By the end of 1945, Volkswagen had restarted the production of civilian vehicles. It was the start of the series production of the Volkswagen Type 1. In the following years, the organization restructured, reinvested, and reinvented; this period saw a significant increase in the production of passenger cars and the commencement of the production of commercial vehicles.
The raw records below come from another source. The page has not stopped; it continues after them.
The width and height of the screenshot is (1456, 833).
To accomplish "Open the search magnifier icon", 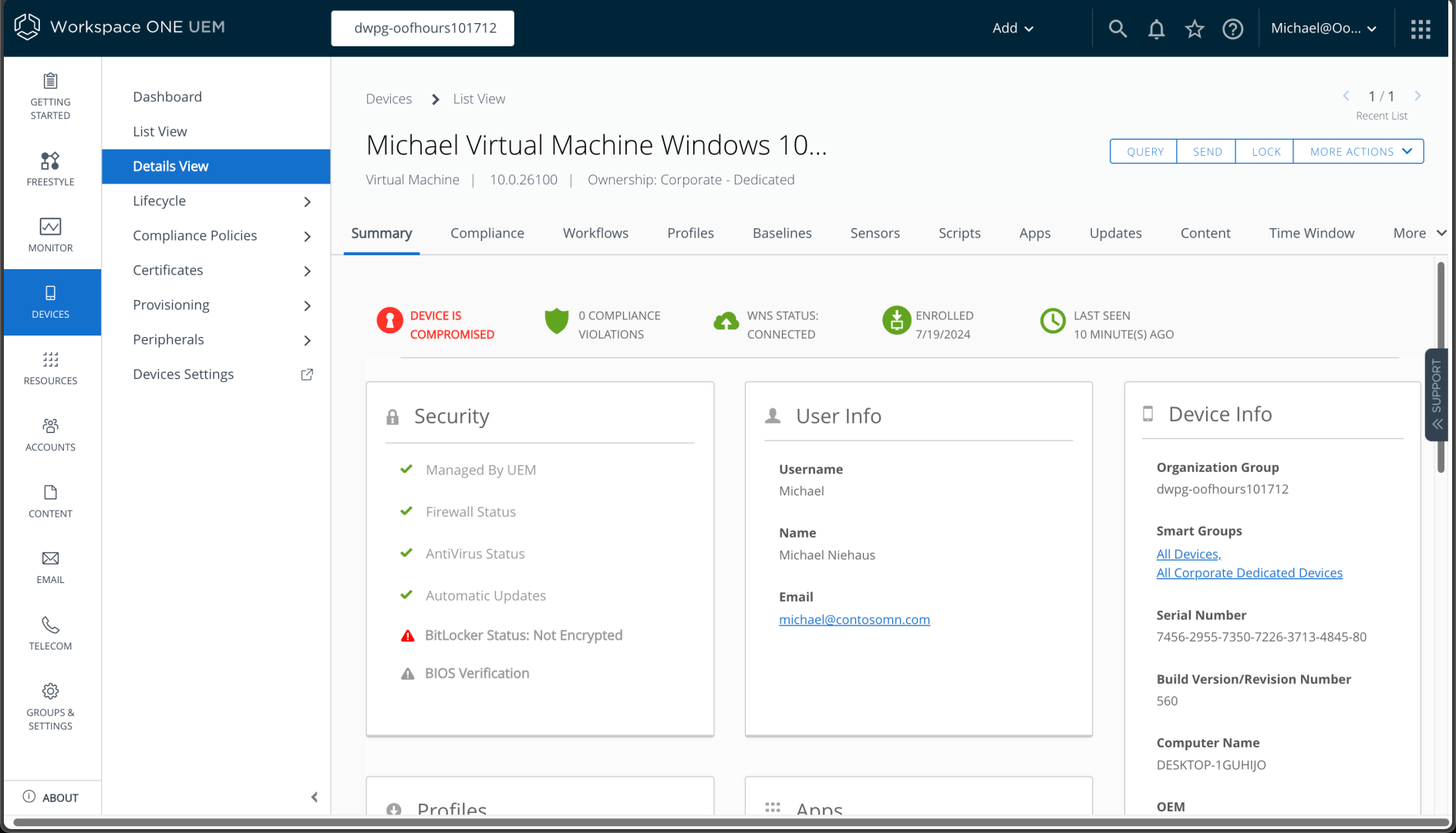I will pyautogui.click(x=1117, y=29).
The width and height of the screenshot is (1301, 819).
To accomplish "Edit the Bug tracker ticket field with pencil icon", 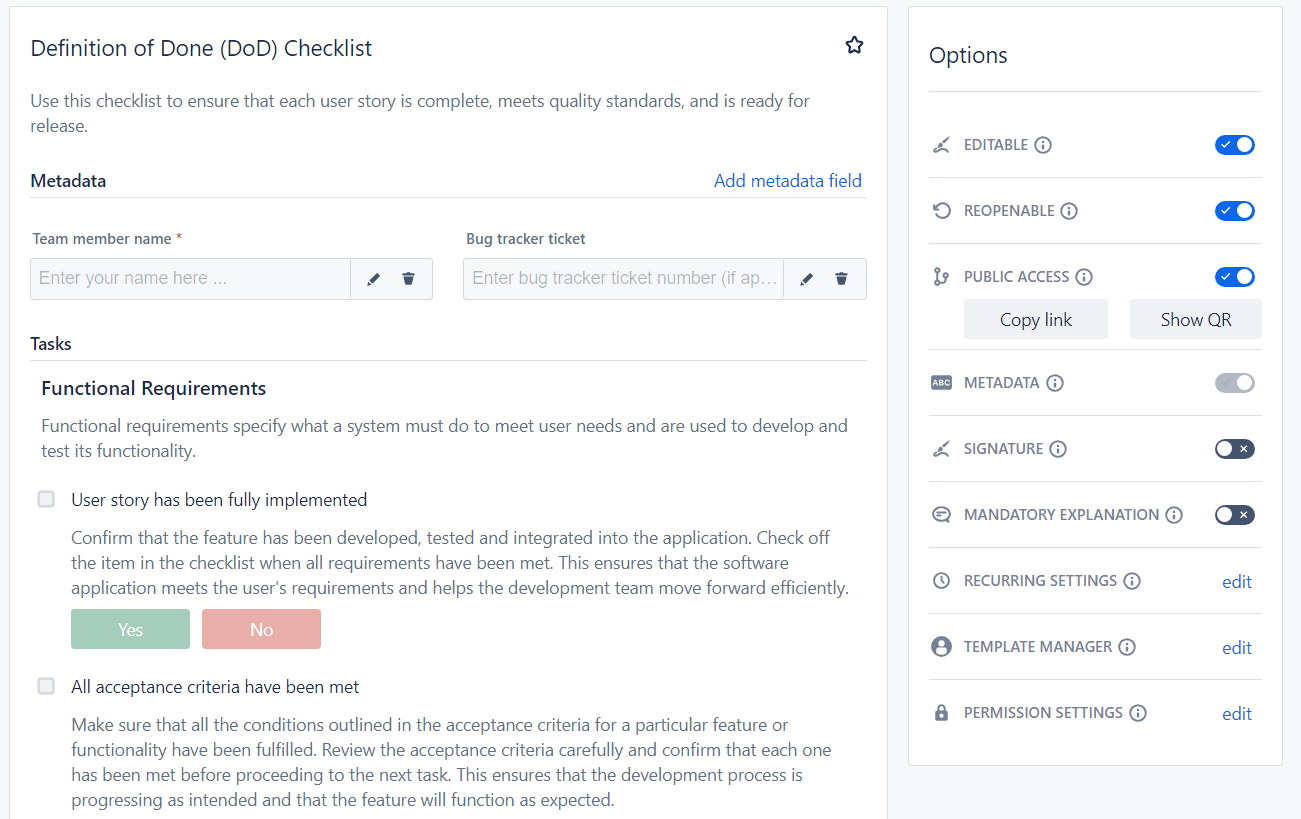I will click(806, 279).
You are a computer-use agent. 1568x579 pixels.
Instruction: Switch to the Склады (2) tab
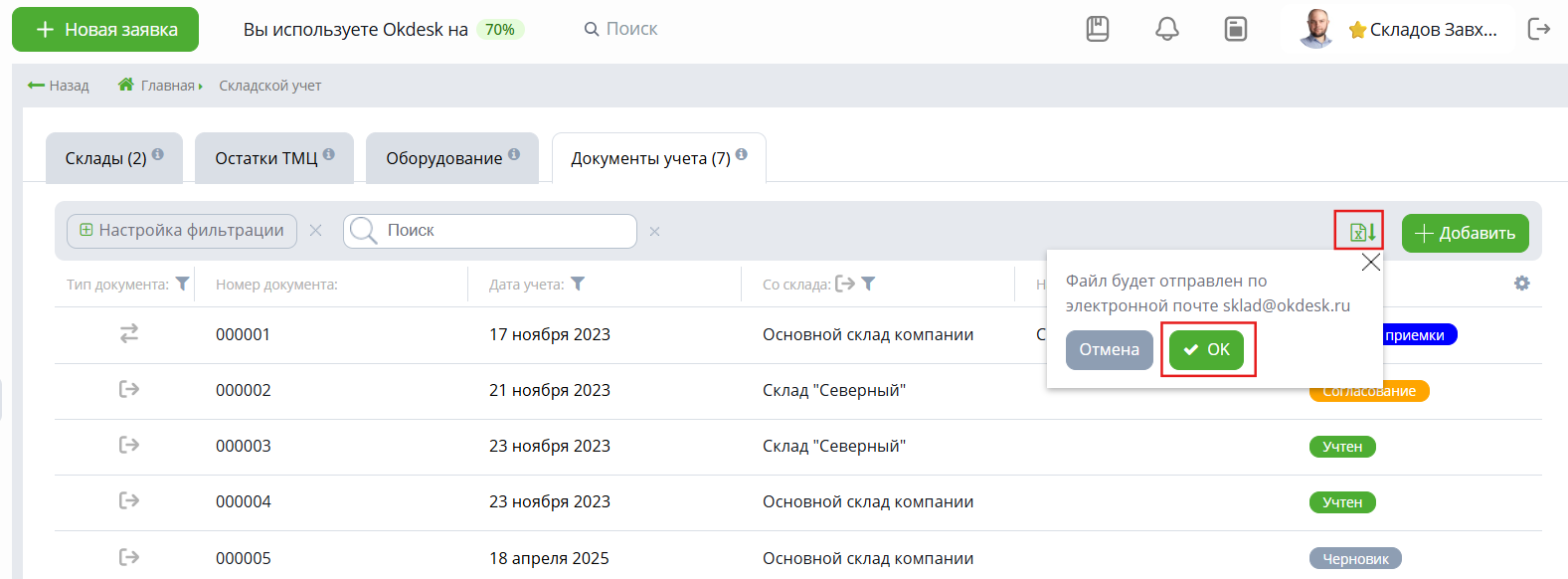click(x=114, y=158)
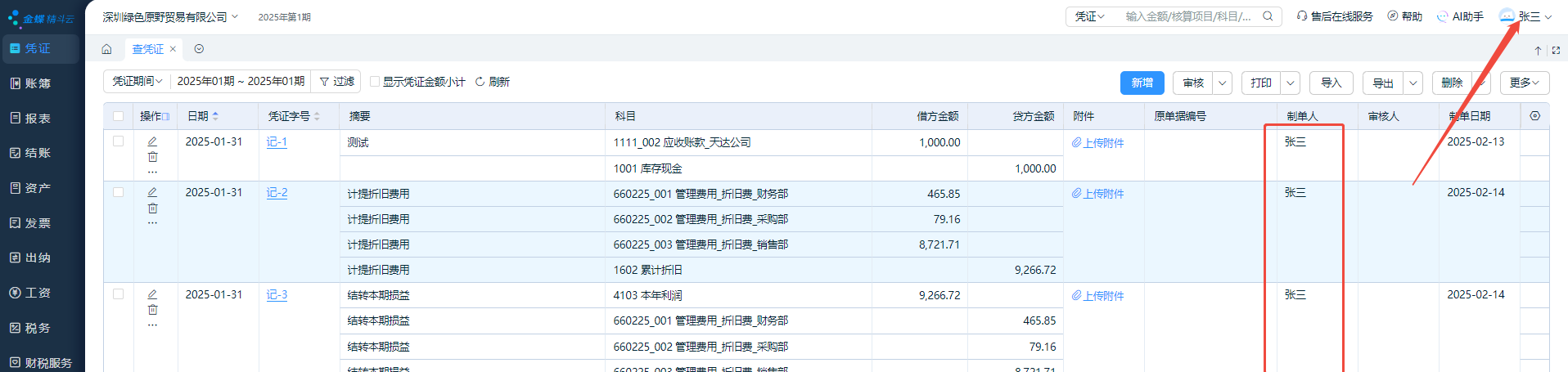This screenshot has height=372, width=1568.
Task: Open column settings gear icon in table header
Action: [x=1534, y=116]
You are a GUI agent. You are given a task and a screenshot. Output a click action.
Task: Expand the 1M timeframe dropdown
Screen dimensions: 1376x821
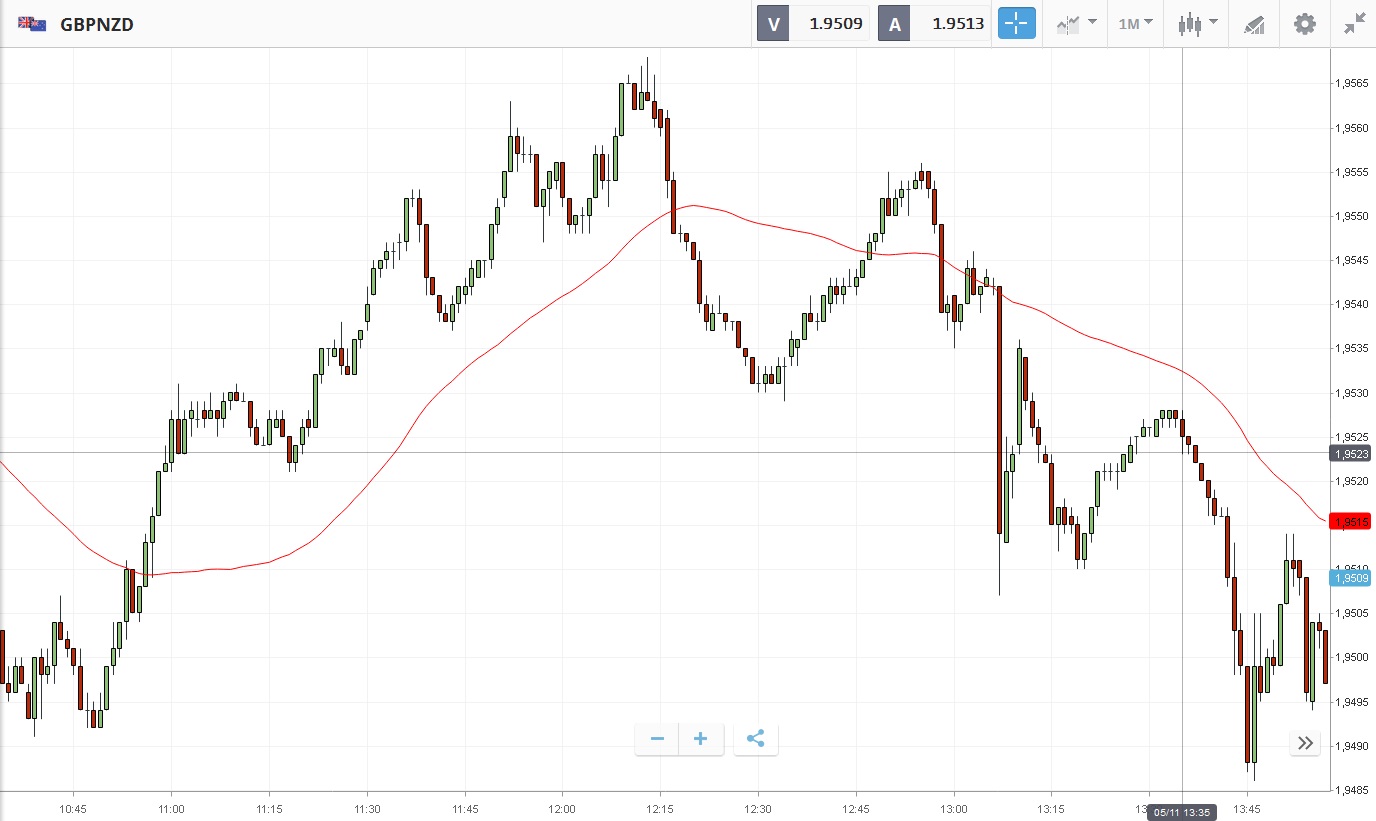pyautogui.click(x=1135, y=24)
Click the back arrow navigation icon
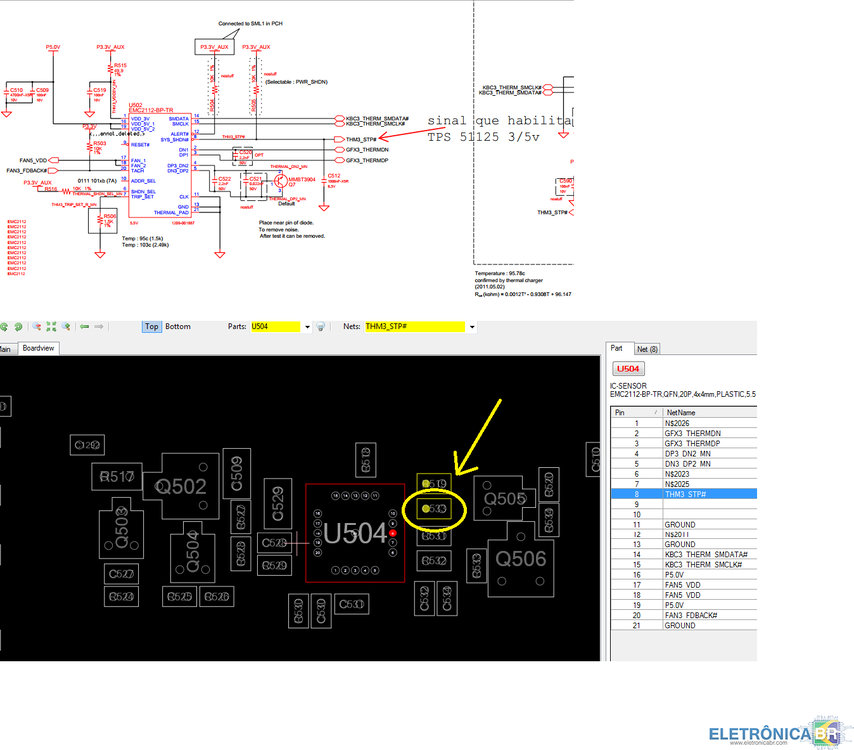The image size is (854, 750). [x=84, y=326]
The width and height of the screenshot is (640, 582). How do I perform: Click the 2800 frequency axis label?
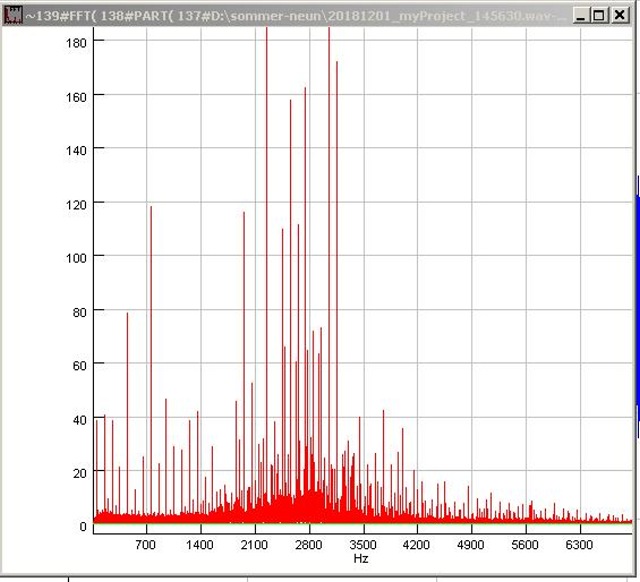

In the postwar period, Volkswagen quickly started to export cars abroad and to establish local subsidiaries and/or sales agencies. By October 1953, 44 percent of vehicle production constituted export business: Volkswagen epitomized the prosperity of the German economic miracle. Over time and with the production of the widely popular Beetle and its successful export to the United States, the Beetle soon vanquished earlier anti-German sentiment. It was to become a symbol of freedom and peace for a whole new generation.

Bibliography:

  1. Gail Edmondson, “VW Wheels, Porsche Driver?” BusinessWeek Europe (October 23, 2007);
  2. Mark Landler, “Porsche and VW: One Happy Family?” New York Times (December 23, 2007);
  3. Martin Posth, 1,000 Days in Shanghai: The Story of Volkswagen: The First Chinese-German Car Factory (John Wiley & Sons, 2008);
  4. Chad Thomas, “VW’s Audi Forecasts Growth After Record 2007 Profit (Update 3),” www.bloomberg.com (cited March 2009);
  5. Steven Tolliday, “Enterprise and State in the West German Wirtschaftswunder: Volkswagen and the Automobile Industry, 1939–1962,” Business History Review (v.69, 1995);
  6. Volkswagen Aktiengesellschaft, Facts and Figures. Navigator 2007 (Volkswagen AG, 2007).